PRODUCT SUPPLY AGREEMENT
This Product Supply Agreement (the “Agreement”) is entered into as of date of submitting application (the “Effective Date”) by and between the “Supplier” (defined as Homegown Labs for purpose of this contract) and applicatant [corporation] [limited liability company] [etc.] Homegrown Labs and the Buyer may be referred to individually as a “Party” or collectively as the “Parties.”
WHEREAS, Homegrown Labs manufactures and wishes to supply to the Buyer those certain products more particularly set forth in Appendix A attached hereto and made a part hereof (the “Products”) on the terms and conditions set forth below; and
WHEREAS, the Buyer wishes to purchase the Products supplied in accordance with the terms of this Agreement; and
WHEREAS, from time to time, the Parties may enter into various agreements pursuant to which the Buyer shall purchase and Homegorwn Labs shall furnish additional Products; and
WHEREAS, the Parties want to establish purchasing procedures and the terms and conditions governing the above-referenced transactions;
WHEREAS, each Party is duly authorized and capable of entering into this Agreement.

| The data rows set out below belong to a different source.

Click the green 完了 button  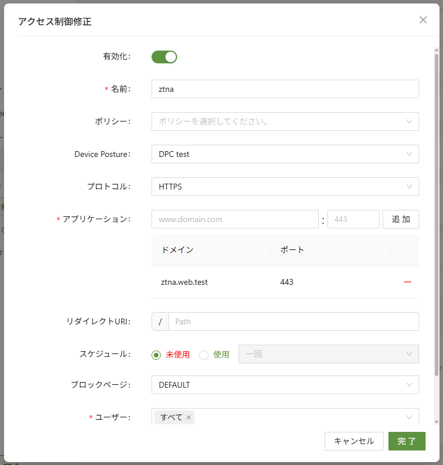click(x=406, y=441)
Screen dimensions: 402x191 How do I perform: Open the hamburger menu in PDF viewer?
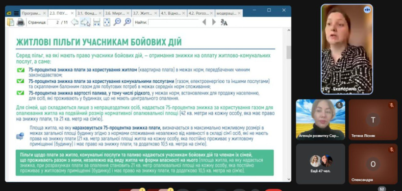click(x=16, y=13)
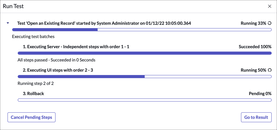Viewport: 277px width, 130px height.
Task: Click the Pending 0% status label
Action: pyautogui.click(x=260, y=94)
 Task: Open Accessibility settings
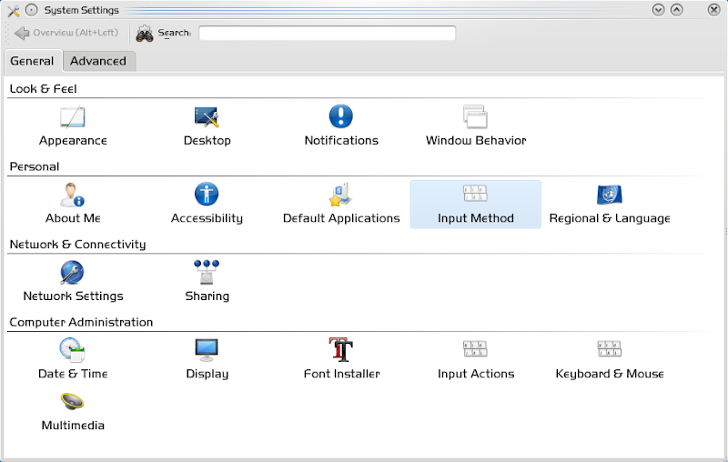tap(207, 196)
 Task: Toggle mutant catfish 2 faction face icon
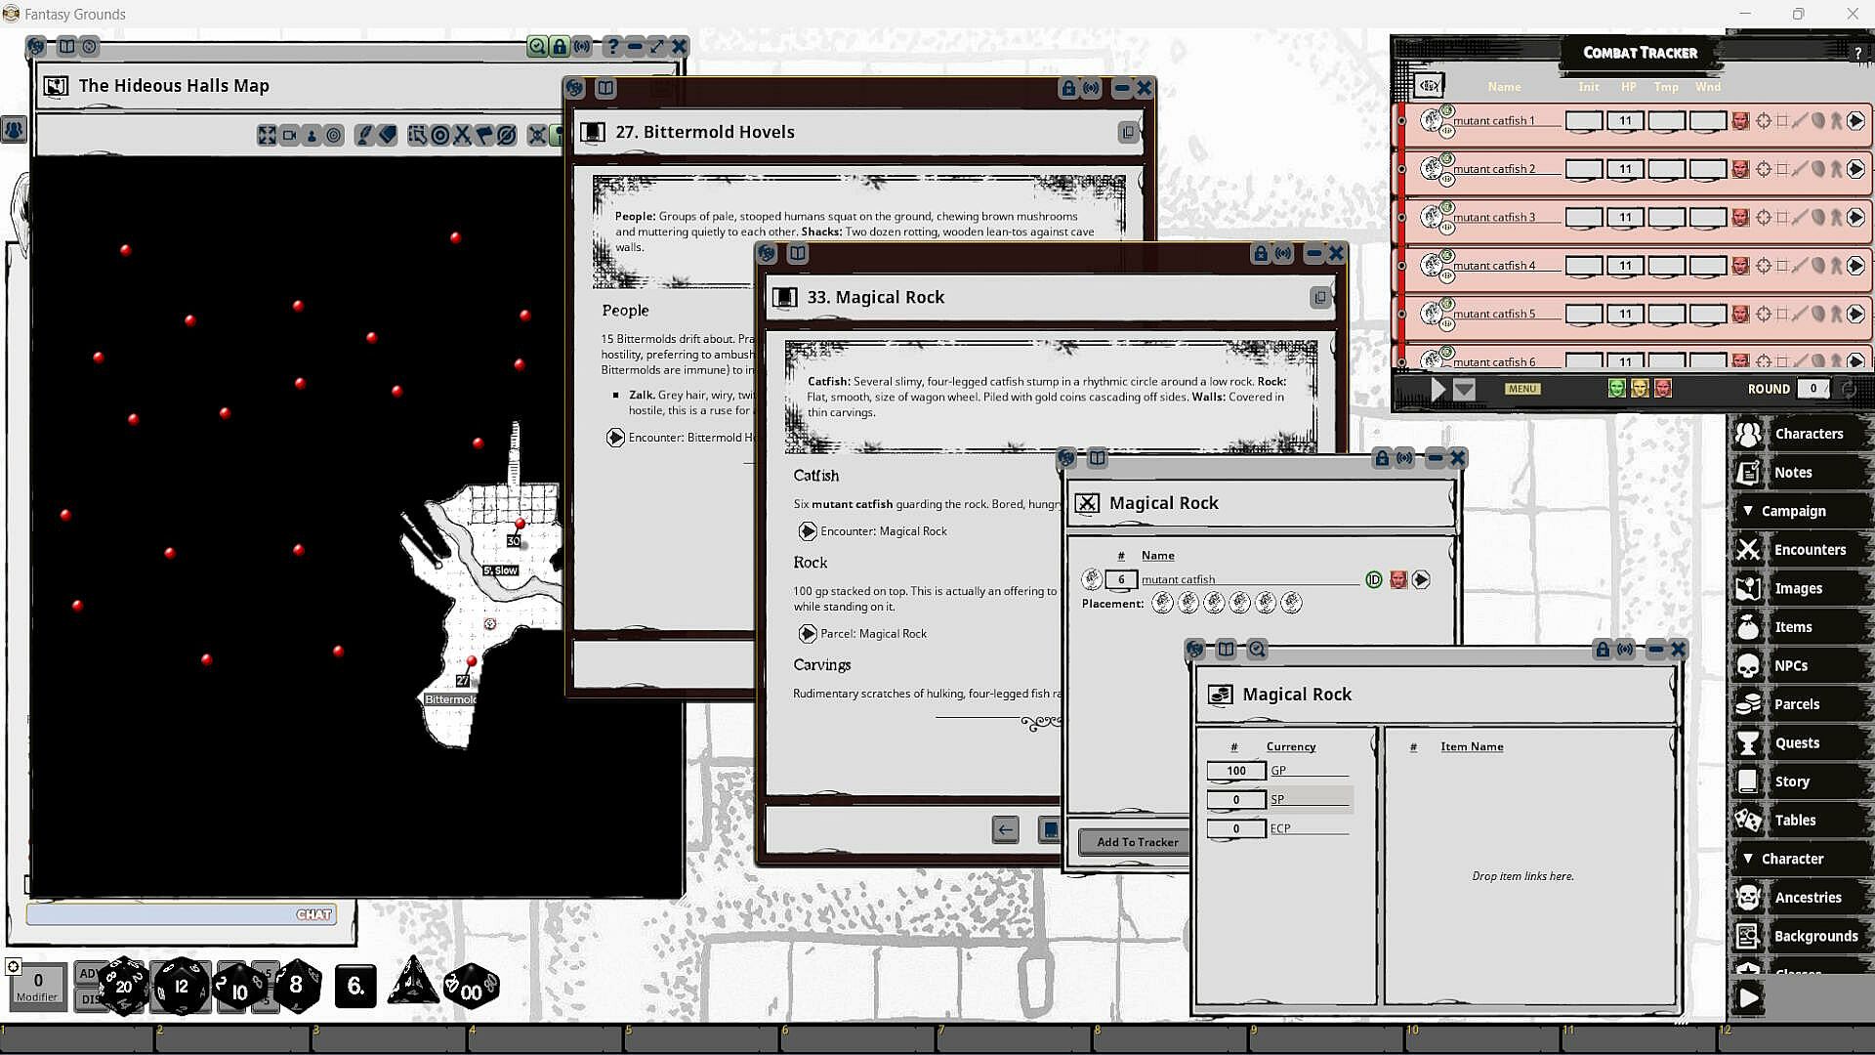(x=1740, y=169)
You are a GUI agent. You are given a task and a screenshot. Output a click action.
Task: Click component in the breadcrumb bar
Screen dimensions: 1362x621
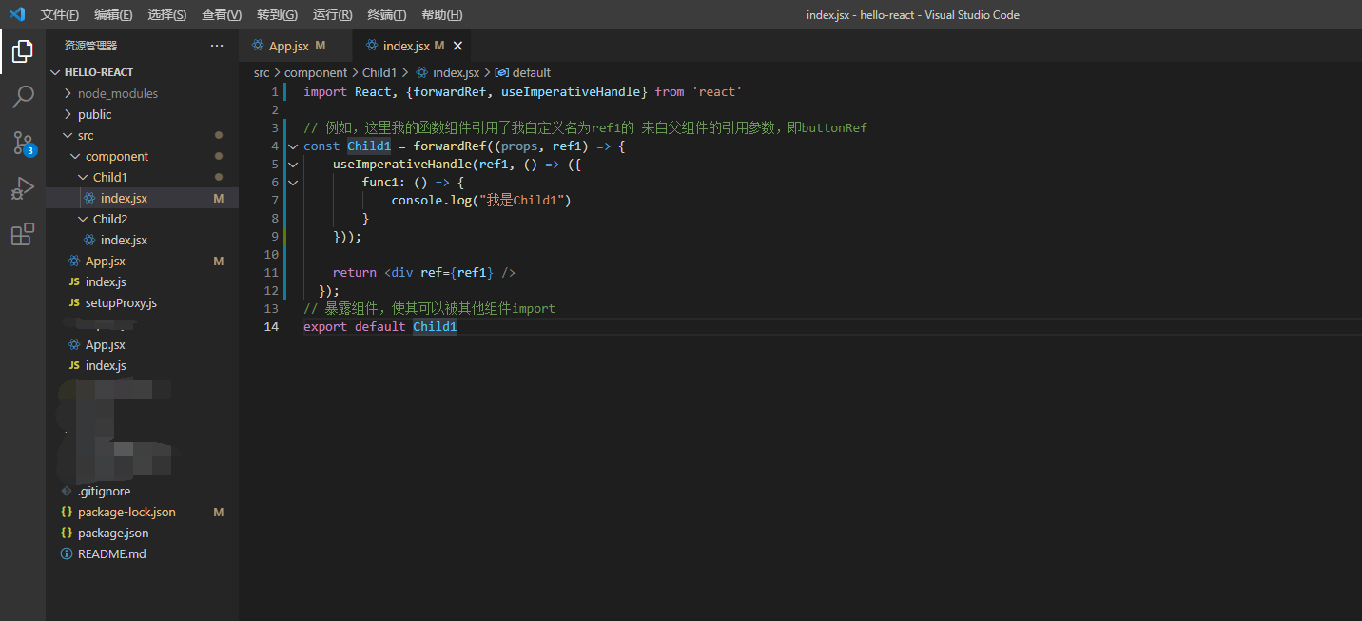[x=316, y=72]
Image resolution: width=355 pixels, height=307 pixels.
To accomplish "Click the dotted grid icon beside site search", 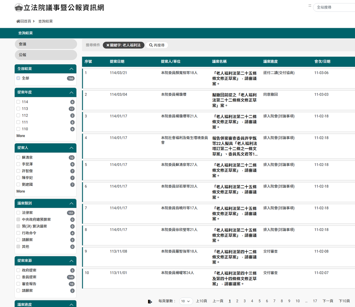I will point(310,6).
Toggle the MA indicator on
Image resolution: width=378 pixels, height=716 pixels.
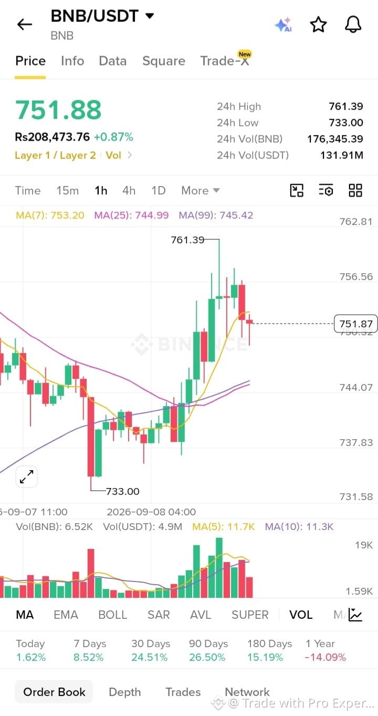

NOW, THEREFORE, in consideration of the above recitals, and the mutual promises and benefits contained herein, and other good and valuable consideration, the receipt and sufficiency of which is acknowledged, the Parties hereby agree as follows:
1. AGREEMENT OF PURCHASE AND SALE.
Pursuant to the terms and conditions of this Agreement, Homegrown Labs agrees to sell to the Buyer, and the Buyer agrees to buy from the Supplier, the Products listed in Appendix A hereto, in such amounts and at such prices as agreed by the Parties.
2. MINIMUM QUANTITIES.
Buyer shall order the MOQ or minimum order quantity required for individual products, listed in Appendix A
3. DELIVERY OF PRODUCTS / SHIPPING.
Homegrown Labs shall deliver the Products to a location designated by the Buyer (the “Delivery Point”) within 7 days of receipt (unless otherwise notified of a delay) of a Purchase Order. Homegrown Labs assumes responsibility for the Products, and all risk of damage, loss, or delay of the Products, until the Products are delivered at the Delivery Point. Once the Products are at the Delivery Point, the Buyer assumes all responsibility for and risk of damage to such Products.
4. PAYMENT TERMS.
The products supplied by Homegrown Labs will be purchased up front, at the distributor’s wholesale price.
5. MARKETING OF PRODUCTS.
The Buyer will use Homegrown Lab’s trademarks or trade names both on the Products and in the advertising for the Products. Homegrown Labs will support the buyer in creating and managing effective marketing campaigns.
This Agreement may be terminated at any time, but buyer agrees to hold all remaining stock.
The buyer shall at all times indemnify, defend, and hold harmless Homegrown Labs against all claims, actions, damages, losses, liabilities, and expenses, including reasonable outside attorneys’ fees, arising out of or caused by any breach of any of the representations, undertakings, or agreements made by the Supplier in connection with:
a. any claim of breach of any express or implied warranty or negligence or strict liability, product liability, or similar theory in connection with the production, design, or sale
b. any claims of patent or trademark infringement, or other violation of intellectual property rights, of third persons in connection with the production, design, sale, or use of any of the Products purchased by Buyer hereunder or the use of the trademarks, trade names, logos, or other intellectual property pertaining thereto; and
c. any and all other claims and liabilities of every kind or character whatsoever arising out of, or related to, the production, design, sale, or use of the Products purchased by the Buyer hereunder, unless the same result solely from the Buyer’s gross negligence or knowing violation of law.
This Agreement may be supplemented, amended, or modified only by the mutual agreement of the Parties, and such agreement must be in writing and signed by both Parties.
20. GOVERNING LAW.
This Agreement shall be governed by the laws of the state of______________. If litigation results from or arises out of this Agreement or the performance thereof, the Parties agree to reimburse the prevailing Party’s reasonable attorneys’ fees, court costs, and all other expenses, whether or not taxable by the court as costs, in addition to any other relief to which the prevailing Party may be entitled.
21. AFFIRMATION OF THE PARTIES.
The Parties affirm that they have entered into this Agreement freely, voluntarily, and without reliance on any promises, representations, or other statements not contained in this Agreement and that they have read and understood this Agreement.